* **Texto fornecido**
----------

Durante a noite, alojavam-se em grandes galpões abertos nas laterais. A
alimentação era comprada no armazém do dono da salina, e no final do mês
restava um mísero salário. Os balaios, no qual transportavam o sal, provocavam
calos nos ombros e furúnculos (que eles chamavam de “maxixes”), causados pelas
impurezas do sal.
Há um fato que Chico Guilherme descreve, que permaneceu em
sua memória como símbolo da indignação no qual vivia. Haviam os feitores,
homens de confiança do patrão, que vigiavam aqueles que trabalhavam
incansavelmente, estes feitores costumavam dizer que tinham nojo que seus
cavalos bebessem água no mesmo tonel que os operários. Esta é uma pequena
amostra do trabalho insalubre e humilhante dos trabalhadores das salinas
naquele momento.
Abro um parêntese, a fim de relatar a aproximação entre os
trabalhadores citados e o Partido Comunista do Brasil. Na cidade de Mossoró, o
Partido Comunista foi fundado em 1928, pelos irmãos Reginaldo (Raimundo, Lauro,
Jonas e Manoel). Anteriormente, em 1910, foi criada a Liga Operária, uma
associação que defendia a classe trabalhadora.

----------

* **Material fornecido**

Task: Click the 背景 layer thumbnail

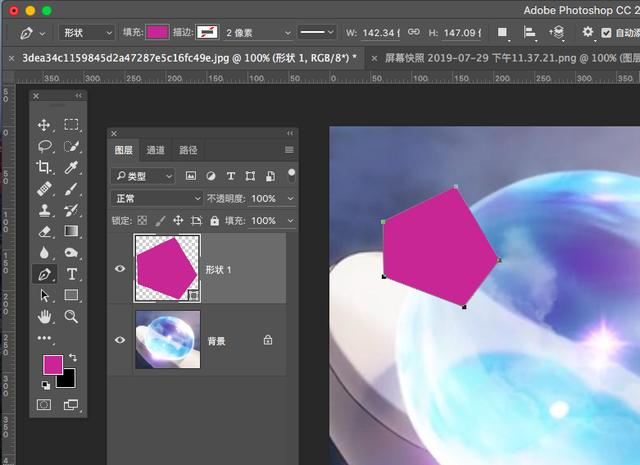Action: [x=168, y=340]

----------

* **Complete o seguinte**
1 - Extraia do texto sobre as salinas, palavra por palavra, o trecho de "Durante a noite, alojavam-se" até "naquele momento.".
2 - Segundo o texto sobre as salinas, em que ano o Partido Comunista foi fundado em Mossoró?
Para responder, baseie-se só no texto, e não nas linhas.

* **Resultados esperados**
1 -
Durante a noite, alojavam-se em grandes galpões abertos nas laterais. A
alimentação era comprada no armazém do dono da salina, e no final do mês
restava um mísero salário. Os balaios, no qual transportavam o sal, provocavam
calos nos ombros e furúnculos (que eles chamavam de “maxixes”), causados pelas
impurezas do sal.
Há um fato que Chico Guilherme descreve, que permaneceu em
sua memória como símbolo da indignação no qual vivia. Haviam os feitores,
homens de confiança do patrão, que vigiavam aqueles que trabalhavam
incansavelmente, estes feitores costumavam dizer que tinham nojo que seus
cavalos bebessem água no mesmo tonel que os operários. Esta é uma pequena
amostra do trabalho insalubre e humilhante dos trabalhadores das salinas
naquele momento.

2 - Em 1928.